Thursday, March 15, 2012

Bleu Cheese Dressing

A few friends to visit my home recently have enjoyed the worlds best bleu cheese dressing. This recipe comes from an old friend of my fathers - Rosie Eastman, whom he worked with in the 1970s at Sears. The recipe says that it lasts 2-3 weeks, and I was concerned that we would go through a quart in that time... it turns out, that was not a problem.

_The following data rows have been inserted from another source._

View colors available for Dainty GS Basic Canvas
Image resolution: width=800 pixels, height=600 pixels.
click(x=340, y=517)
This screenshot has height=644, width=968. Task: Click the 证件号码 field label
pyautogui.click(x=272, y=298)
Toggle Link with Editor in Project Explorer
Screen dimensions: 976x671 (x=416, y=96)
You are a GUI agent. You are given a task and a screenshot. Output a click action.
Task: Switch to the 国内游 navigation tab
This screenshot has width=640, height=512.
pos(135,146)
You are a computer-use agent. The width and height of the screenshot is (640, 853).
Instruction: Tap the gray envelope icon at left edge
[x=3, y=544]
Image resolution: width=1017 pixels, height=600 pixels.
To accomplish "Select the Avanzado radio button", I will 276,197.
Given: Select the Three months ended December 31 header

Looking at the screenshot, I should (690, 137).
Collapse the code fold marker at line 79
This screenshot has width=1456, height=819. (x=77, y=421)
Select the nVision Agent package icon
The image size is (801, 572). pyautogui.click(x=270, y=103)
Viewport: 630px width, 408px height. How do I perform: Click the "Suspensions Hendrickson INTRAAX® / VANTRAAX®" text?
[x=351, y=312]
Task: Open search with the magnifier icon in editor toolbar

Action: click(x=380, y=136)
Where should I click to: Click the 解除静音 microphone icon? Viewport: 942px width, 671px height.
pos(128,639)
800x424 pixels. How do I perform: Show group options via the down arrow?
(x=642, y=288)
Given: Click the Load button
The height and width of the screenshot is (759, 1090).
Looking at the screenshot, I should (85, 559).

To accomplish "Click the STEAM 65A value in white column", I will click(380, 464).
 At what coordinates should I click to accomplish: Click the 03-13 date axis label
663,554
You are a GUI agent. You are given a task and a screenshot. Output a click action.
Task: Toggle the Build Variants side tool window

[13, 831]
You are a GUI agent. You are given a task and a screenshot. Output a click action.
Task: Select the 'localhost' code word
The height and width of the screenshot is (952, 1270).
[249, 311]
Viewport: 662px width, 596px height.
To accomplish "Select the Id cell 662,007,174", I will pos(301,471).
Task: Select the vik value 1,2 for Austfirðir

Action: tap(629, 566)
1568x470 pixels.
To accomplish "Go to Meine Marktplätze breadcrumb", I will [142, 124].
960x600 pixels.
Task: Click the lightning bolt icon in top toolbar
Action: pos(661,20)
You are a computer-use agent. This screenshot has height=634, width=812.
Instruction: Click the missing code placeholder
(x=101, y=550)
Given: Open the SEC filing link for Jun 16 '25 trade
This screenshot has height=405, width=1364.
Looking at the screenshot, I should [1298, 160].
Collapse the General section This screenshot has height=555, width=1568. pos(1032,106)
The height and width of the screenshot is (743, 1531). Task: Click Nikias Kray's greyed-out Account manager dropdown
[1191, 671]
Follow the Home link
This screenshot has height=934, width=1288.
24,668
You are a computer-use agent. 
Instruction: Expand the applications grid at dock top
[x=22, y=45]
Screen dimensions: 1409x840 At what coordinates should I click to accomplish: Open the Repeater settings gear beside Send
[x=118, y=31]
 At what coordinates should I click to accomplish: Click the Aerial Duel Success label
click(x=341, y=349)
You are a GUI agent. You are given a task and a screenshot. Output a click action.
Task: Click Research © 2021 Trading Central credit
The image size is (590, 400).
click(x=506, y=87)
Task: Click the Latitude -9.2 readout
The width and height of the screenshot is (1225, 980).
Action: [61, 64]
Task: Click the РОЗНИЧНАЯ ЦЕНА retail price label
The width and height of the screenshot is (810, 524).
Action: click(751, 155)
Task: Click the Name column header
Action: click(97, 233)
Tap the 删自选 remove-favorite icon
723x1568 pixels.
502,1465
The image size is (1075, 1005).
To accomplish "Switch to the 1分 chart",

PS - I mix it in my Ninja, and its easy-peasy!

2 C Mayonnaise

½ C Sour Cream

¼ C Vinegar

4 tsp Sugar

½ tsp dry mustard

½ tsp garlic powder

½ tsp onion powder

Blend well

4 oz crumbled blue cheese

Refrigerate at least two hours, keeps well 2-3 weeks in refrig

Yield 3 Cups

Brick-Bread French Toast

So the bread didn't turn out as I hoped. Skinny, dense loaves.

Bread (ours was a homemade whole wheat - loaves about 1 1/2 inches thick)
Cream Cheese Frosting
1 pint canned pears
2 cups whey (could use milk if you don't have whey)
6 eggs
1 cup milk

Sliced the thin loaves in half, spread cream cheese frosting on top and put them back together. Then slice them about 1/2 slices. Drain and dice the pears and spread them over the bottom of a 8x11 pan. Lay sliced bread at an angle in the pan. Pour over whey. Whisk seasoning and eggs together, add milk and whisk thoroughly. Pour over the top. Let it sit over night. Bake at 375 for 45 minutes.